No. A 0 or missing `Retry-After` should be treated as "retry with exponential backoff starting at 1s." Some 429s have no `Retry-After` because the limit is a rolling window — there's no fixed reset time, just "soon."

Why do I get 429 even though my RPM is well under the limit? +

You're probably hitting the TPM (tokens per minute) limit, not RPM. On gpt-4o tier 1, RPM is 500 but TPM is only 30k — a single 4k-token prompt every 0.5s already saturates TPM. Check `x-ratelimit-remaining-tokens` to confirm.

Will OpenAI grant a rate-limit exception for production traffic? +

Generally no. Limits are tied to usage tier; there's no manual exception. The fastest path is to spend more (which auto-upgrades your tier after a 7-day cooldown) or to spread load via the Batch API for non-realtime workloads.

Should I retry a streaming request that hit 429 mid-stream? +

A 429 mid-stream is rare but possible during multi-region rate-limit propagation. Treat it like any other 429 — wait `Retry-After`, then retry from scratch (you can't resume mid-completion).

Do failed requests count toward my rate limit? +

Requests that hit 429 do *not* count against your token usage. But requests that error after partial streaming (e.g., disconnect mid-stream) do consume the tokens generated up to that point. Always tear down streams cleanly on errors to avoid token waste.

Can I share a rate-limit pool across multiple API keys? +

Yes — limits are at the *organization* level, not the API key level. All keys in your org share one pool. To isolate teams, create separate organizations under your OpenAI account.
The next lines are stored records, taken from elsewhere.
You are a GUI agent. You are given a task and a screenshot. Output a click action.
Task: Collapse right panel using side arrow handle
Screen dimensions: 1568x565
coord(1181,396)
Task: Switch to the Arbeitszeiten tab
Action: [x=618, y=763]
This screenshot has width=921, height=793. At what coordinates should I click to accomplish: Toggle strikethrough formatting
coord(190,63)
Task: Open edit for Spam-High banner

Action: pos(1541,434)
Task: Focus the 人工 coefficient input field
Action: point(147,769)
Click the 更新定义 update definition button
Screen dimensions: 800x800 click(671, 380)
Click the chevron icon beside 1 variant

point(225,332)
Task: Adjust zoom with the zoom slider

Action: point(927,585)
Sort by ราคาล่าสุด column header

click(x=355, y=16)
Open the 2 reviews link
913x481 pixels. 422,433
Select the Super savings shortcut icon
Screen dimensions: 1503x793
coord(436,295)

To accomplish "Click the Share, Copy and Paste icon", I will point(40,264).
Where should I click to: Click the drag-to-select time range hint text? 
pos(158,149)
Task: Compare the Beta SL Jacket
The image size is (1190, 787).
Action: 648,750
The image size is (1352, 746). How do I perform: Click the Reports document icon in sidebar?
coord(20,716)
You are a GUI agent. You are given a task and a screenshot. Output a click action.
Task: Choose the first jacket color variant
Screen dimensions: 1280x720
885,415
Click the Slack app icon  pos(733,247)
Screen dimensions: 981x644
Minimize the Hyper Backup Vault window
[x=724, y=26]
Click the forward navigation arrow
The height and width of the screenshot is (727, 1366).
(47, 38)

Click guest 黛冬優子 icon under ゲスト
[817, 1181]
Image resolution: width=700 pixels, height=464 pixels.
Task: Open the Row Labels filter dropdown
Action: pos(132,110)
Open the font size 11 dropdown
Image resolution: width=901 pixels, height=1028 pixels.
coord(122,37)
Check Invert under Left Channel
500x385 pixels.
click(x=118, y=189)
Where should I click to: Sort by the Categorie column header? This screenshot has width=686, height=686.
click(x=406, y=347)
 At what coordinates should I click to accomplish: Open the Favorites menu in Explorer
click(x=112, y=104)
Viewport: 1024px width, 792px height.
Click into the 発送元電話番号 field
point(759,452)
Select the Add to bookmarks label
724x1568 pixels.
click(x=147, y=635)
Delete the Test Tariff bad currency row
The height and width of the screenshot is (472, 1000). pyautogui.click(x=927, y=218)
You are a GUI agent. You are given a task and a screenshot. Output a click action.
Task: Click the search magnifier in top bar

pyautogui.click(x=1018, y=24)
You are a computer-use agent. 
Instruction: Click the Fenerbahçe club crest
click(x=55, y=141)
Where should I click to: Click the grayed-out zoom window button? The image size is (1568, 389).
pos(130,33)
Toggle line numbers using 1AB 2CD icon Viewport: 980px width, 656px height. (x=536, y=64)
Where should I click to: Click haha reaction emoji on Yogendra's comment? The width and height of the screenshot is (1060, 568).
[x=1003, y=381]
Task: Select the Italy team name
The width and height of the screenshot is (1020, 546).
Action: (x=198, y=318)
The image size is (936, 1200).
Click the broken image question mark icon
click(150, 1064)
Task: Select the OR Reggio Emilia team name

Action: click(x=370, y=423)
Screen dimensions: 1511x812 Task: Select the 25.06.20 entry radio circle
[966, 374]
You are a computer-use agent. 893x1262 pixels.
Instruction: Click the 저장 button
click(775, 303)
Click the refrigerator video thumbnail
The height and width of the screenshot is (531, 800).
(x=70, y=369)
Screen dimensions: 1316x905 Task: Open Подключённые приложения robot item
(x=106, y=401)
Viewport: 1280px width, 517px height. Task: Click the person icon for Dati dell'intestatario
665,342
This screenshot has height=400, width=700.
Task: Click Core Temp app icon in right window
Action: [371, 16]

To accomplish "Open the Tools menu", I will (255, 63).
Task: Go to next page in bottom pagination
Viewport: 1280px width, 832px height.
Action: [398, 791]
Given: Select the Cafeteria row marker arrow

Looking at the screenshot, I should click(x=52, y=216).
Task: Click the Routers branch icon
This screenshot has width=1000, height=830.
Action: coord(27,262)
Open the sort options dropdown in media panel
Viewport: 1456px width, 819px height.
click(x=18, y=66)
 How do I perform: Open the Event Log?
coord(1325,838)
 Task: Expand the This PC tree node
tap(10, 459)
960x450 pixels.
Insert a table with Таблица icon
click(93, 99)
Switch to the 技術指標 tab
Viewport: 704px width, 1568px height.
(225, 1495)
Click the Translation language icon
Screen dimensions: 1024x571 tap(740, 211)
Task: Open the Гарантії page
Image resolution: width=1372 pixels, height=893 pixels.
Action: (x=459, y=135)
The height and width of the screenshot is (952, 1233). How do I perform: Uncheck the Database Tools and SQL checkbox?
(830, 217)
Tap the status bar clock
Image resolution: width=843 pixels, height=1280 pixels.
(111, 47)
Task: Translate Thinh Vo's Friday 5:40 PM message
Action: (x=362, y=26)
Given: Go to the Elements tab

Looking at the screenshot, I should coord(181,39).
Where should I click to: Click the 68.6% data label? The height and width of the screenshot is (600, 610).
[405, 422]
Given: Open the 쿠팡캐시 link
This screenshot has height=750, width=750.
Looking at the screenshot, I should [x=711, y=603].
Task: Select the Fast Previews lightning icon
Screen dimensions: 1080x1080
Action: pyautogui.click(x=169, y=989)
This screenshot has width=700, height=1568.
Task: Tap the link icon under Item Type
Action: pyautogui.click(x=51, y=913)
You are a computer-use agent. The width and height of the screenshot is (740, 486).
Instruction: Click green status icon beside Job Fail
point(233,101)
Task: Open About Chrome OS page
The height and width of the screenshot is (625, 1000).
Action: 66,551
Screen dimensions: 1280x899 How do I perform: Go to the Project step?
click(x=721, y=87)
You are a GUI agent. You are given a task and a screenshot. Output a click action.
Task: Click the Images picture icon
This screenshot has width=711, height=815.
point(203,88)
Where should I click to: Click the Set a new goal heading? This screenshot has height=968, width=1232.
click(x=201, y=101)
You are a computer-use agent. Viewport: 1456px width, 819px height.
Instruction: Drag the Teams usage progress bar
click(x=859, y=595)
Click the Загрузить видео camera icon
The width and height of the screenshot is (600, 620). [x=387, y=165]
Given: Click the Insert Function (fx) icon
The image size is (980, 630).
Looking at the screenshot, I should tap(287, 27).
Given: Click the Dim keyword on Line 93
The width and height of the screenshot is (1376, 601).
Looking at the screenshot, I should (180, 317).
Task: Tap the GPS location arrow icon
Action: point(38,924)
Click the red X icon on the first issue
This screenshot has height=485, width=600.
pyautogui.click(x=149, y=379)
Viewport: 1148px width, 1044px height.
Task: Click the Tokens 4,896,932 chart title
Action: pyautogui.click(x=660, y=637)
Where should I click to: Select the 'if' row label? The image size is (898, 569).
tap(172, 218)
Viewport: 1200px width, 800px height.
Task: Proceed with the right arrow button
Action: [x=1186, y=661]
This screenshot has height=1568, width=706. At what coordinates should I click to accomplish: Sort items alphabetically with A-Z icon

When to escalate to OpenAI support

Open a support ticket only if (a) the error persists for hours with no traffic on your side, (b) `x-ratelimit-remaining-requests` shows headroom but you still get 429, or (c) you suspect a billing/tier sync issue (e.g., you paid but tier didn't update after 7 days). For routine "I want a higher limit," there's nothing support can do — only paying more works.